[Rows of pointing data]
#####

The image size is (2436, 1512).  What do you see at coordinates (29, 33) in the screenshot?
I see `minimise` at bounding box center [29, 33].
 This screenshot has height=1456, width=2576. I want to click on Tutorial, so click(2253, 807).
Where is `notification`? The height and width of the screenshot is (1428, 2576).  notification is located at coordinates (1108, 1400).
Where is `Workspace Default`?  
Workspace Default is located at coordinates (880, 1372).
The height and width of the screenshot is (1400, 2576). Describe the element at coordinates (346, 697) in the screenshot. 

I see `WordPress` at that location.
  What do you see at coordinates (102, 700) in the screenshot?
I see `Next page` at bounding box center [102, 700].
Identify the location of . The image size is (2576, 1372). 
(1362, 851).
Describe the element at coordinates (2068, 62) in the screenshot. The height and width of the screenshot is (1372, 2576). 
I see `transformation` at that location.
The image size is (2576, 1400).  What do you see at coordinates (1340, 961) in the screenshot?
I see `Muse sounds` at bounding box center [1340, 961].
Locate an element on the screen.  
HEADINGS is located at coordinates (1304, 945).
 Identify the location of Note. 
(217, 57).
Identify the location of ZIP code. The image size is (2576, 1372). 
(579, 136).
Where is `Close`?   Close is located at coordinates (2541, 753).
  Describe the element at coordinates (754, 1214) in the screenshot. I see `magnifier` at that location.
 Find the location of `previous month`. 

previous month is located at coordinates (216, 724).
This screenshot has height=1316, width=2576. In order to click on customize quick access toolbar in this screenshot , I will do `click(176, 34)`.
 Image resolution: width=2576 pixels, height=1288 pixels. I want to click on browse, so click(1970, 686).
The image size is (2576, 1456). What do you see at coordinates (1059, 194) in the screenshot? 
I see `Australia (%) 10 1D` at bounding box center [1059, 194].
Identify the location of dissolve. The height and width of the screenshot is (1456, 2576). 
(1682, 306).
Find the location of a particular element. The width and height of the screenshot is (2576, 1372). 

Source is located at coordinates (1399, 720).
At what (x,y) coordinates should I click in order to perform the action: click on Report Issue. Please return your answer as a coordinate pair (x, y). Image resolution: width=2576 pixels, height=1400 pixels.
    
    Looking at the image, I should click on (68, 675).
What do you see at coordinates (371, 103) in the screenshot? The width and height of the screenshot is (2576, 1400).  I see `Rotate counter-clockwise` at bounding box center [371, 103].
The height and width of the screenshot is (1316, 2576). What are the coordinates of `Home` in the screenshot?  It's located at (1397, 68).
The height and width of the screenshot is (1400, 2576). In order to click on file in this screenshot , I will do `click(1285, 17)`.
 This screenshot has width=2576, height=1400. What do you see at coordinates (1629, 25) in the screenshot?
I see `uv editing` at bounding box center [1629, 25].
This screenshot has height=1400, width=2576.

#####

* [GOAL] Reproduce every line of the rows above without any changes.

* [ANSWER TO THE PROBLEM]
The image size is (2436, 1512).  What do you see at coordinates (29, 33) in the screenshot?
I see `minimise` at bounding box center [29, 33].
 This screenshot has height=1456, width=2576. I want to click on Tutorial, so click(2253, 807).
Where is `notification`? The height and width of the screenshot is (1428, 2576).  notification is located at coordinates (1108, 1400).
Where is `Workspace Default`?  
Workspace Default is located at coordinates (880, 1372).
The height and width of the screenshot is (1400, 2576). Describe the element at coordinates (346, 697) in the screenshot. 

I see `WordPress` at that location.
  What do you see at coordinates (102, 700) in the screenshot?
I see `Next page` at bounding box center [102, 700].
Identify the location of . The image size is (2576, 1372). 
(1362, 851).
Describe the element at coordinates (2068, 62) in the screenshot. The height and width of the screenshot is (1372, 2576). 
I see `transformation` at that location.
The image size is (2576, 1400).  What do you see at coordinates (1340, 961) in the screenshot?
I see `Muse sounds` at bounding box center [1340, 961].
Locate an element on the screen.  
HEADINGS is located at coordinates (1304, 945).
 Identify the location of Note. 
(217, 57).
Identify the location of ZIP code. The image size is (2576, 1372). 
(579, 136).
Where is `Close`?   Close is located at coordinates (2541, 753).
  Describe the element at coordinates (754, 1214) in the screenshot. I see `magnifier` at that location.
 Find the location of `previous month`. 

previous month is located at coordinates (216, 724).
This screenshot has height=1316, width=2576. In order to click on customize quick access toolbar in this screenshot , I will do `click(176, 34)`.
 Image resolution: width=2576 pixels, height=1288 pixels. I want to click on browse, so click(1970, 686).
The image size is (2576, 1456). What do you see at coordinates (1059, 194) in the screenshot? 
I see `Australia (%) 10 1D` at bounding box center [1059, 194].
Identify the location of dissolve. The height and width of the screenshot is (1456, 2576). 
(1682, 306).
Find the location of a particular element. The width and height of the screenshot is (2576, 1372). 

Source is located at coordinates (1399, 720).
At what (x,y) coordinates should I click in order to perform the action: click on Report Issue. Please return your answer as a coordinate pair (x, y). Image resolution: width=2576 pixels, height=1400 pixels.
    
    Looking at the image, I should click on (68, 675).
What do you see at coordinates (371, 103) in the screenshot? The width and height of the screenshot is (2576, 1400).  I see `Rotate counter-clockwise` at bounding box center [371, 103].
The height and width of the screenshot is (1316, 2576). What are the coordinates of `Home` in the screenshot?  It's located at (1397, 68).
The height and width of the screenshot is (1400, 2576). In order to click on file in this screenshot , I will do `click(1285, 17)`.
 This screenshot has width=2576, height=1400. What do you see at coordinates (1629, 25) in the screenshot?
I see `uv editing` at bounding box center [1629, 25].
This screenshot has height=1400, width=2576.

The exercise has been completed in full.